Justin Gutmann: Why I’m launching a £3bn claim against mobile phone companies

Justin Gutmann is the former head of research and insight at Citizens Advice. As a consumer champion, he has previously undertaken class legal actions against Apple and UK train operators. Below, he explains how he is taking on the telecoms giants.

There’s nothing wrong with taking out credit. We all do it to pay for big purchases, whether that’s buying a home or a car. 

We enter into contracts, take possession of the item and once we’ve paid it off, we aren’t charged any more money. But there’s one big exception – mobile phone contracts.

Justin Gutmann: The consumer champion is taking on the telecoms giants

For decades, the UK’s biggest mobile network operators have been selling us contracts made up of a mobile phone and airtime services like data, calls, and minutes. 

When it comes to the end of the contract, we’ve already paid for the phone. Yet companies like Vodafone, EE, Three, and O2 kept charging us the same price.

This is what’s called a ‘loyalty penalty’. Existing customers are charged for something they have already paid for.

My claim is that overpayments to Vodafone, EE, Three and O2 come to a total of over £3billion pounds in extra charges. 

And last Friday, I launched a class action to try to get that money back on behalf of millions of their customers.

Three billion pounds may sound like a lot of money – the amount people have been overpaying quickly adds up. 

Say you took out a two-year contract, paying £25 for the phone and £25 for the airtime services. 

After the two years were up you kept paying the extra £25 a month for the phone. 

That’s £300 in just a year. In a cost-of-living crisis, that money can be the difference between paying your bills or falling into debt.

Extra charges: Consumer champion Justin Gutmann says consumers may be owed £3billion

Extra charges: Consumer champion Justin Gutmann says consumers may be owed £3billion

Examples like this were widespread. 

At one point, Ofcom found almost all of Vodafone’s customers who were beyond their minimum contract term were overpaying and that 70 per cent of EE’s and O2’s customers were too.

This behaviour was exploitative. Together they control approximately 87 per cent of the market – customers have few other options.

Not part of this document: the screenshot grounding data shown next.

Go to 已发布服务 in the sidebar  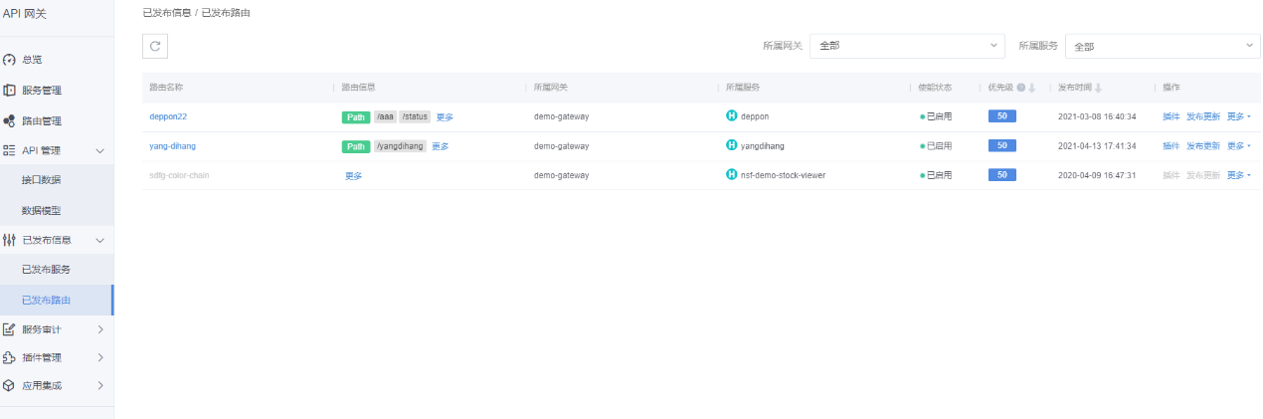[x=46, y=270]
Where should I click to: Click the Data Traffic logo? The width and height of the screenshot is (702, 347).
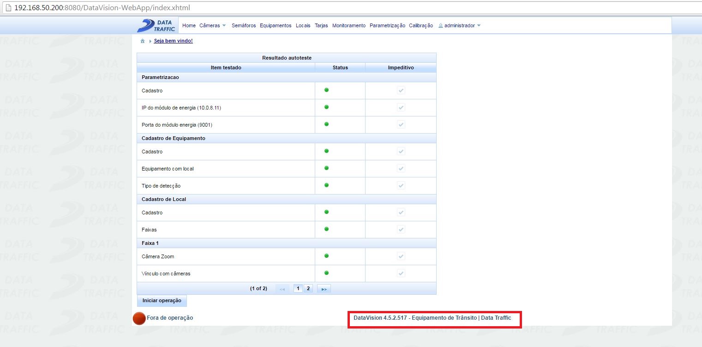[156, 25]
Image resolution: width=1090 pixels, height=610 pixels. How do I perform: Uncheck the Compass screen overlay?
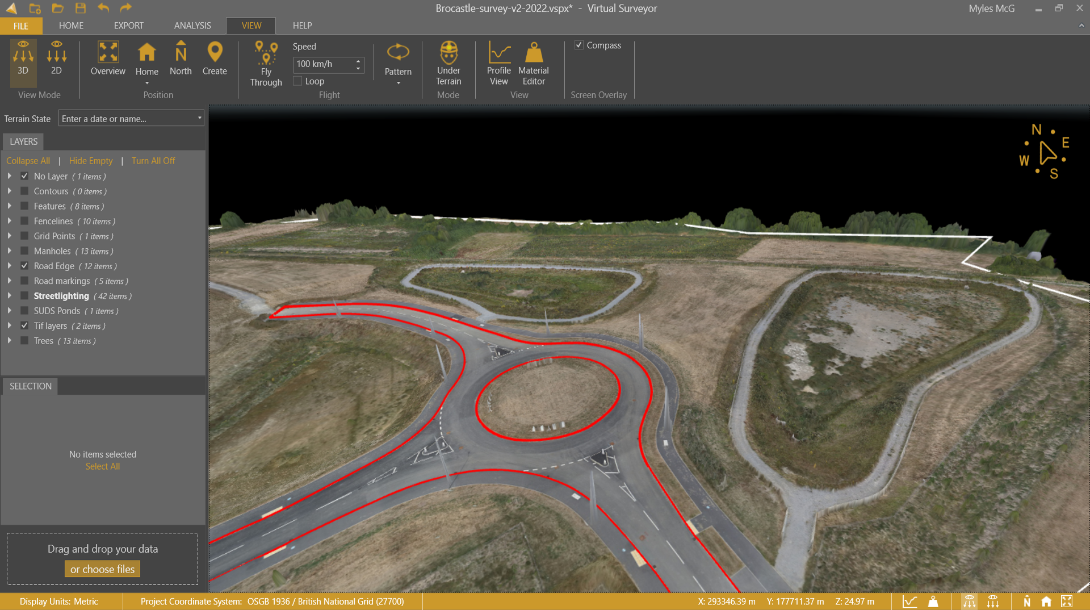click(579, 45)
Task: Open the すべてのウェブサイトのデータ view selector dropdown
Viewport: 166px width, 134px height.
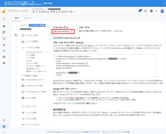Action: (x=54, y=12)
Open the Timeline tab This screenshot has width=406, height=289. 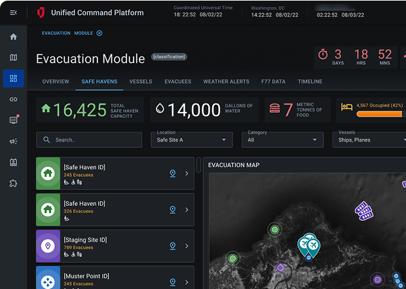click(x=310, y=81)
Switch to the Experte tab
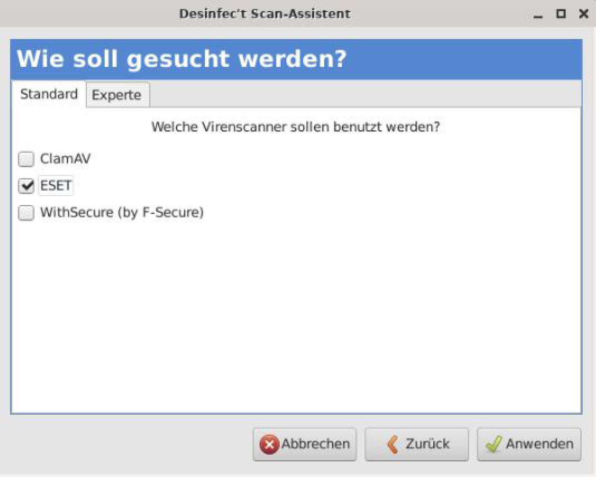The width and height of the screenshot is (596, 477). click(117, 95)
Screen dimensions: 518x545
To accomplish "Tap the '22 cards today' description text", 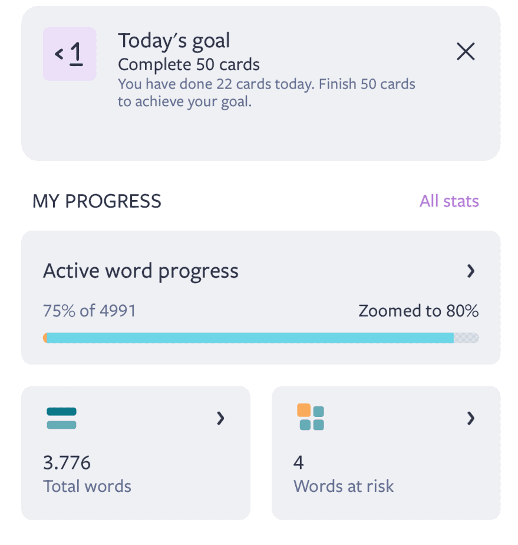I will coord(266,93).
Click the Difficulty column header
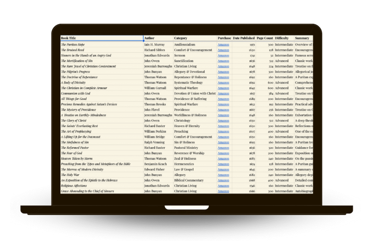The height and width of the screenshot is (241, 371). [284, 38]
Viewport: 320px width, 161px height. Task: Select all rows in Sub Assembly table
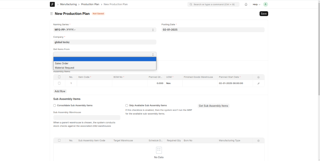pyautogui.click(x=59, y=140)
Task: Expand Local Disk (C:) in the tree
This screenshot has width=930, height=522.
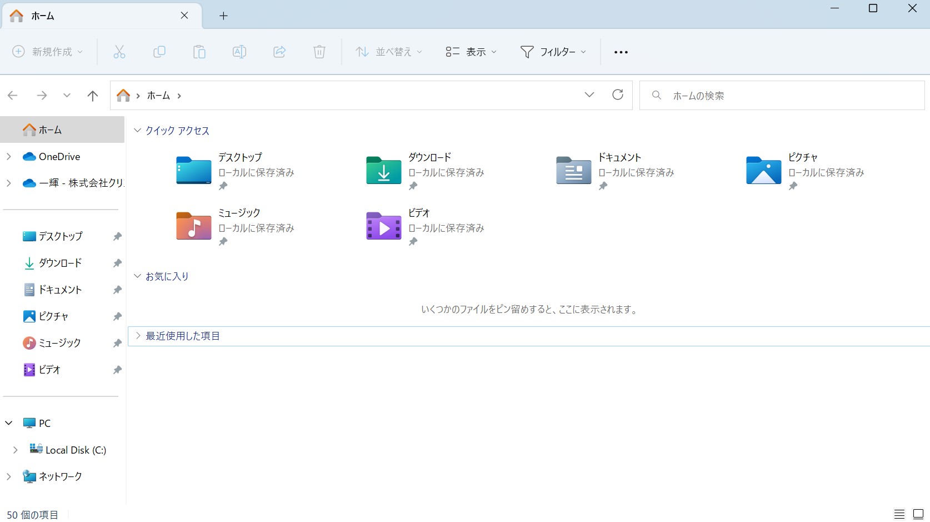Action: [16, 450]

I’m not the first to complain, although my campaigning on behalf of consumers goes back over a decade to when I was Head of Research at Citizens Advice. 

Both Ofcom and The Competition and Markets Authority have run major investigations and criticised the behaviour of mobile phone companies, with the latter saying that consumers ‘rightly feel ripped off, let down and frustrated’ and that loyalty penalties were ‘unfair and must be stopped’. 

Sadly, these companies have done little to change their behaviour.

Perhaps this is because for most, the costs and time involved in going to court is too high. 

By launching a class action, a relatively new way of accessing justice in the UK, everyone who has paid the loyalty penalty is included in the claim for free unless they follow specific steps to opt out.

I’ve always tried to be a champion for consumers and to stand up when companies use their monopoly powers to exploit their customers. 

We hope that everyone who has paid the loyalty penalty to one of these companies will sign up to our website to be kept updated on the progress of the claim.

My ultimate goal is that it will finally stop the practice of charging loyalty penalties. People should get back what they have paid. It’s only fair.